======== Exercise data ========
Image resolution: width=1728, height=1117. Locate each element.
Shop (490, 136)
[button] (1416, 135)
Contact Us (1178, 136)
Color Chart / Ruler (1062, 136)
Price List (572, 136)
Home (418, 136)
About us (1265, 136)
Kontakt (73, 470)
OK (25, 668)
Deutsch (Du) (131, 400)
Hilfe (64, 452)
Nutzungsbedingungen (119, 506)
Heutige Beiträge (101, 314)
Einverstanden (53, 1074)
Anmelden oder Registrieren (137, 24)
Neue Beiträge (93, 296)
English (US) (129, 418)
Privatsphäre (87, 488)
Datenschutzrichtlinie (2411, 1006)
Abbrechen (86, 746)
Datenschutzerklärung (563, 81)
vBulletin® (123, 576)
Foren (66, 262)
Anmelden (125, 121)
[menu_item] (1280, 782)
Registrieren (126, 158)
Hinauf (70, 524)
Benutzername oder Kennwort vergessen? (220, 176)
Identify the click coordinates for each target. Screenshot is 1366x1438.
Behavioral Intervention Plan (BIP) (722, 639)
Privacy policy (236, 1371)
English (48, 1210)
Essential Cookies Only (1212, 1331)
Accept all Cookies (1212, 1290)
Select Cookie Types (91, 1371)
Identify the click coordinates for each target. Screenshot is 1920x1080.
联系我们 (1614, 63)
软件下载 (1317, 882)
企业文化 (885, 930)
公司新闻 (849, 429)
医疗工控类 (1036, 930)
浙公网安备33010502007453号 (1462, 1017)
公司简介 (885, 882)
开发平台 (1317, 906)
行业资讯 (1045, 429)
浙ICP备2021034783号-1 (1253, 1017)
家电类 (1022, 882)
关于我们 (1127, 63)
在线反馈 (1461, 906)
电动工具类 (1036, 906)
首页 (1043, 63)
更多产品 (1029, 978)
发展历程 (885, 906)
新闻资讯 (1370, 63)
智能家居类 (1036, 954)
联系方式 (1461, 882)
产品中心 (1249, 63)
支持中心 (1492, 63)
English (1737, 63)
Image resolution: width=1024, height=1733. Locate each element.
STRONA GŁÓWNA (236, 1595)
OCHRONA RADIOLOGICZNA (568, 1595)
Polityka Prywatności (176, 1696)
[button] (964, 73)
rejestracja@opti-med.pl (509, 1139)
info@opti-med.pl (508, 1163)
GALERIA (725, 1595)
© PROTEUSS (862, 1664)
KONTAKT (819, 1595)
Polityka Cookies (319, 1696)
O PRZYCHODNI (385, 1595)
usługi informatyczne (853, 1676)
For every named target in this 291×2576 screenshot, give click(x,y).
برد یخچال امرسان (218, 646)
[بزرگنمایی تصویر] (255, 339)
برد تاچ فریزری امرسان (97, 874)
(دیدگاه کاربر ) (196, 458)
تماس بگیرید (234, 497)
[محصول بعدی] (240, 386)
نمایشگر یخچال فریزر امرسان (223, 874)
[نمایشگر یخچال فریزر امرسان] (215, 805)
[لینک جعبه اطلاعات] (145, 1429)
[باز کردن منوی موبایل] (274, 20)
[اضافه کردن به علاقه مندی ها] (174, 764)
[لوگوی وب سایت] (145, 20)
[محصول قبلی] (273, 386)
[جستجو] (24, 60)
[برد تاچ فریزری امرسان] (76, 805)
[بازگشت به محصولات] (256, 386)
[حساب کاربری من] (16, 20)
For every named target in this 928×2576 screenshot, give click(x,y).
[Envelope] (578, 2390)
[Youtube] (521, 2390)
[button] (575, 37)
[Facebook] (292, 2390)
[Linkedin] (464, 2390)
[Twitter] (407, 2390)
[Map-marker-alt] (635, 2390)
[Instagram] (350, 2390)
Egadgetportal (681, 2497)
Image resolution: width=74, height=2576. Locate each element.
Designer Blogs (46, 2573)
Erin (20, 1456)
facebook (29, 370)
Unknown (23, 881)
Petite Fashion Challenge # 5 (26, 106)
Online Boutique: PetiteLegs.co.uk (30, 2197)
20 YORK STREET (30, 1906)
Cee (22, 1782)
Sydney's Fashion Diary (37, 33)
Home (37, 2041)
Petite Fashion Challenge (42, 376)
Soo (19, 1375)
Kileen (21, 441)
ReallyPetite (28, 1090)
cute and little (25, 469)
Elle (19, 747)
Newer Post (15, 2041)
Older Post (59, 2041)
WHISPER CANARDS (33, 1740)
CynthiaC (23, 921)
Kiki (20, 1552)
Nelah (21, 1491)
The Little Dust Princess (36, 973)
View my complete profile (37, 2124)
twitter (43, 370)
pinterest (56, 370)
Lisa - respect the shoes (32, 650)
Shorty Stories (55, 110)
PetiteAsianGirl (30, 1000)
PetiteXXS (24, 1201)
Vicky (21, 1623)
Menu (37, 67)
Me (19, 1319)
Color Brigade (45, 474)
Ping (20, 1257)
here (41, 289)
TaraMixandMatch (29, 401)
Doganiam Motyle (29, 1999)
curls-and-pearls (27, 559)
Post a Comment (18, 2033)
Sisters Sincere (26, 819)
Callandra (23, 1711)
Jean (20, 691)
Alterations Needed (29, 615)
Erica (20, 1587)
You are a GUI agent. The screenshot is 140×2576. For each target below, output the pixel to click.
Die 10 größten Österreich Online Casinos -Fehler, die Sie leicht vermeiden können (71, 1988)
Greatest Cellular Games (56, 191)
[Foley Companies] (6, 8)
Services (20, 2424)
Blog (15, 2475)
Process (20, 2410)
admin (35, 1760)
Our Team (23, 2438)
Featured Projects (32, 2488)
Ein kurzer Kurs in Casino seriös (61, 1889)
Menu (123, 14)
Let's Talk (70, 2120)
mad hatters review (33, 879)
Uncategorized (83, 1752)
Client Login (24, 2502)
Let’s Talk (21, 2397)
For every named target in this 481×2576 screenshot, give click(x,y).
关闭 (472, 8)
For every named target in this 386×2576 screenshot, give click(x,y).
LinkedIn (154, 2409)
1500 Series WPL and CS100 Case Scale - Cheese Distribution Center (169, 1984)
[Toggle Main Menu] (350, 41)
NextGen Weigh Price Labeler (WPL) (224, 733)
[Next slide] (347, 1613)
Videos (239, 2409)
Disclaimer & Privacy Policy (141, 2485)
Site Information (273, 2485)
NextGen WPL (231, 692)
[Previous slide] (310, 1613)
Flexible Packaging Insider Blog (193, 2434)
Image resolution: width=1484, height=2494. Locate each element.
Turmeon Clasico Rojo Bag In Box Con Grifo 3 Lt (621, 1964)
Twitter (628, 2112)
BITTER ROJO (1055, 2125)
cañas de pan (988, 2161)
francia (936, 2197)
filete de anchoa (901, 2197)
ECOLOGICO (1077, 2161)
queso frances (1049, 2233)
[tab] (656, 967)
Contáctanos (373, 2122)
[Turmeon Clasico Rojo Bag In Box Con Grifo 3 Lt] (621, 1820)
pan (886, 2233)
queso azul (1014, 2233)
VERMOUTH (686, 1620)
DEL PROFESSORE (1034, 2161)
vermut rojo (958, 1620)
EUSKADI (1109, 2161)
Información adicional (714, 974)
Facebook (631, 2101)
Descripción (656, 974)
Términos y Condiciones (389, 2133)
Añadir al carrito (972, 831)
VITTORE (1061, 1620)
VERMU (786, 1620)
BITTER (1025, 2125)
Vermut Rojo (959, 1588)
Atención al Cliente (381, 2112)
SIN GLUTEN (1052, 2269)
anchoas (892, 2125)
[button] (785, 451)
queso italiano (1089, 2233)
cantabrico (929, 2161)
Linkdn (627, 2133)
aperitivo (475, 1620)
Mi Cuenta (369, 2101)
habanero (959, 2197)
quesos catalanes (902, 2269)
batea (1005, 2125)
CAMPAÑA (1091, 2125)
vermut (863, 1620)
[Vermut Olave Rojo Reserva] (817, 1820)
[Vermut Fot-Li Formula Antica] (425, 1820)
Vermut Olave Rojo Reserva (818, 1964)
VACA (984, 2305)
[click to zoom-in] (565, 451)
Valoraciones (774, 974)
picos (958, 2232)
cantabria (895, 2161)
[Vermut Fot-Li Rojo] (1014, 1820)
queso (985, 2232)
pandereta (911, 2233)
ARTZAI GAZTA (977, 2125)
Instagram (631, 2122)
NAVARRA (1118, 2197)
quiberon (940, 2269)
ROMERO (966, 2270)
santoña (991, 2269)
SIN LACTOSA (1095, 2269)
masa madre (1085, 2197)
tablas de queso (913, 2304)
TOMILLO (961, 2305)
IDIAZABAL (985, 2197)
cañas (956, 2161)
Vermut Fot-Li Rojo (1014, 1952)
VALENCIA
========
**Aim of the exercise:**
Could you return exactly the stretch of the data above that starts at the line with "Kileen (21, 441)" and ends at the line with "关闭 (472, 8)", both lines included?

**Solution to the exercise:**
Kileen (21, 441)
ReallyPetite (28, 1090)
cute and little (25, 469)
Elle (19, 747)
Newer Post (15, 2041)
Older Post (59, 2041)
WHISPER CANARDS (33, 1740)
CynthiaC (23, 921)
Kiki (20, 1552)
Nelah (21, 1491)
The Little Dust Princess (36, 973)
View my complete profile (37, 2124)
twitter (43, 370)
pinterest (56, 370)
Lisa - respect the shoes (32, 650)
Shorty Stories (55, 110)
PetiteAsianGirl (30, 1000)
PetiteXXS (24, 1201)
Vicky (21, 1623)
Menu (37, 67)
Me (19, 1319)
Color Brigade (45, 474)
Ping (20, 1257)
here (41, 289)
TaraMixandMatch (29, 401)
Doganiam Motyle (29, 1999)
curls-and-pearls (27, 559)
Post a Comment (18, 2033)
Sisters Sincere (26, 819)
Callandra (23, 1711)
Jean (20, 691)
Alterations Needed (29, 615)
Erica (20, 1587)
You are a GUI agent. The screenshot is 140×2576. For each target below, output the pixel to click.
Die 10 größten Österreich Online Casinos -Fehler, die Sie leicht vermeiden können (71, 1988)
Greatest Cellular Games (56, 191)
[Foley Companies] (6, 8)
Services (20, 2424)
Blog (15, 2475)
Process (20, 2410)
admin (35, 1760)
Our Team (23, 2438)
Featured Projects (32, 2488)
Ein kurzer Kurs in Casino seriös (61, 1889)
Menu (123, 14)
Let's Talk (70, 2120)
mad hatters review (33, 879)
Uncategorized (83, 1752)
Client Login (24, 2502)
Let’s Talk (21, 2397)
For every named target in this 481×2576 screenshot, give click(x,y).
关闭 (472, 8)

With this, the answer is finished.